Nvidia DLSS 1 and 2 antialiasing discussion *spawn*

His point was: it stands to reason that tensor cores are not necessary to implement DLSS.
You can of course run DLSS on the CPU, as every code. So no, they are not necessary from a theoretical perspective. In practice, it seems like you can invest more FLOPS in the upscaling/reconstruction than you could without them., even if their operation is not completely free in terms of PRF bandwidth, cache footprint etc. If that wasn't the case, we'd have DLSS on the shader cores by AMD and Intel.
 
Nothing he said was anywhere near a conspiracy or a conspiracy theory.

His point was: it stands to reason that tensor cores are not necessary to implement DLSS. Nvidia says that they’re optimal — and most of us here would believe that.

Its top level conspiracy theories to claim NV is lying about DLSS being faster on RTX gpus due to the inclusion of Tensor hardware.
 
If that wasn't the case, we'd have DLSS on the shader cores by AMD and Intel.

I believe it was DF that reported in the early days of DLSS that Nvidia limited which modes certain cards could run. The reasoning being that DLSS was too slow on lower end cards to be worth it. It would be faster to just render at native resolution.

No idea if that’s still the case but it does point to significant compute requirements.

Having said that, it could also be the case that AMD and Intel haven’t cracked the nut yet to come up with their own upscaling ML network.
 
For about the gazillionth time.
Matrix crunchers are not required for DLSS or any other AI work, they weren't designed for DLSS or image scaling and they're not the only way to accelerate AI workloads either.
Neither is RT h/w. What's your point? Can you run CP2077 with all RT options on a Radeon VII?

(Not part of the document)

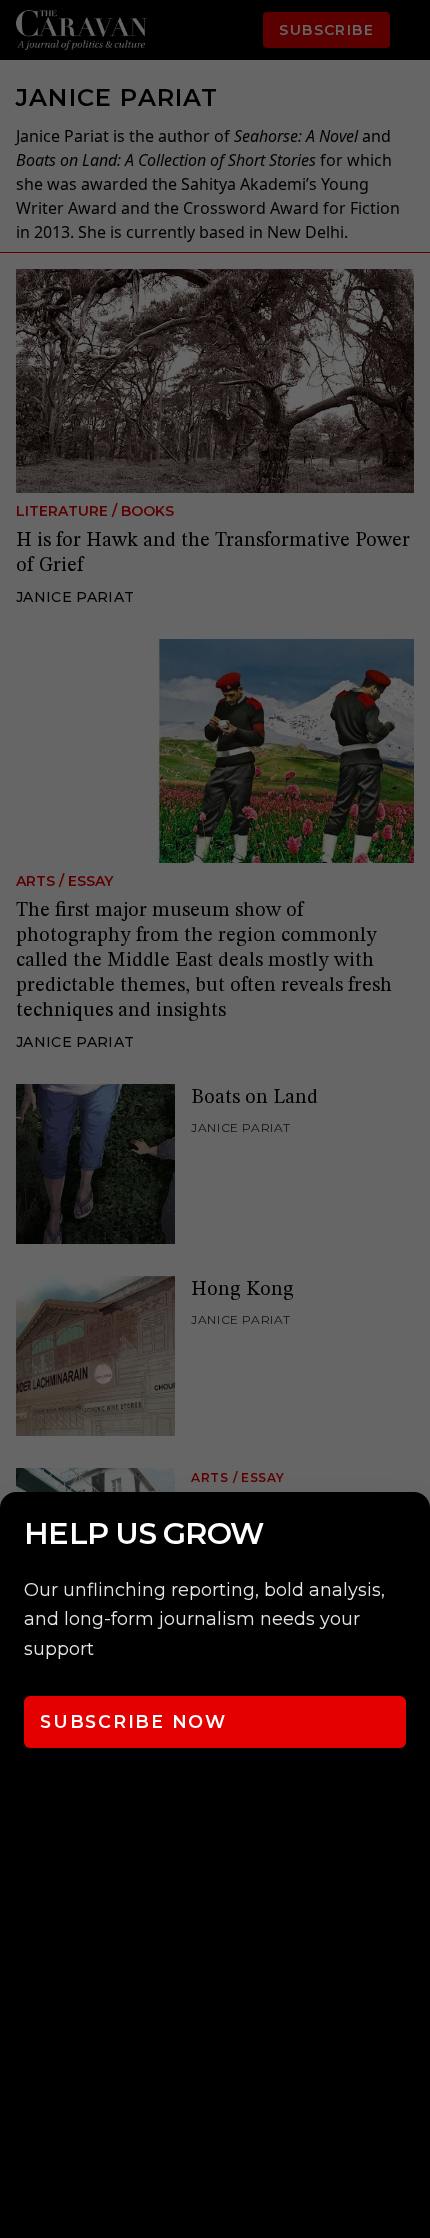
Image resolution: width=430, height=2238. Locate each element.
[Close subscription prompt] (410, 1534)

Current DLSS builds run on matrix crunchers, but we don't know if they're optimal hardware for it or even if they actually accelerate it much, it only needs to be faster than running it on CUDA to make sense because the cores are there for professional cards running same GPUs regardless. It could be several times faster, but it could also not be, we don't know, yet you and few others praise them like they're some alien technology dropped from heavens for the peasants for this very specific workload (hint: idea to utilize tensors for DLSS came a lot later than the cores themselves).
We don't know if they would be any faster than regular cores for any other hypothetical future load either. Only thing we can be sure of is that they're dedicated units which can make them more useful, but IIRC they also steal some other resources which can lead to hobbling rest of the GPU in worst case scenario (hypothetical, don't know if there's actual loads like this at this time)
You're free to make something which would work as good as DLSS without tensor cores.
...Oh, wait, AMD has just released FSR. Do you think they wouldn't have done just that if it was at all possible?
As for "stealing resources" - what does FSR do?
 
Its top level conspiracy theories to claim NV is lying about DLSS being faster on RTX gpus due to the inclusion of Tensor hardware.
No-one claimed anything like that, you need to stop twisting peoples words.
You're free to make something which would work as good as DLSS without tensor cores.
Like DLSS 1.9 which was leaps and bounds ahead of earlier DLSS versions and didn't use tensors?
As for "stealing resources" - what does FSR do?
I don't see anyone claiming FSR wouldn't eat resources, do you?
 
Its top level conspiracy theories to claim NV is lying about DLSS being faster on RTX gpus due to the inclusion of Tensor hardware.
You're being ridiculous. Hyperbole in response to logical speculation.
If that wasn't the case, we'd have DLSS on the shader cores by AMD and Intel.
The complexity of DLSS is far more likely to be in the training and development over the last few years to achieve what they have today, rather than simply performance requirements.
 
When dlss 2.0 came out nvidia claimed a 2x performance improvement because of optimization to how the tensor core was used. There’s also the option of running dlss asynchronously alongside general graphics workloads. I’m sure it’s possible DLSS 2.x could run on cud’s cores. The question is at what performance and on which GPUs. On a 2060 or a 3080 ti, what is the best option. I expect in both cases it’s the tensor core.

overall, until someone releases something comparable that runs on shader cores, we can’t really know. By that time who knows what dlss will look like. It’s improving every year.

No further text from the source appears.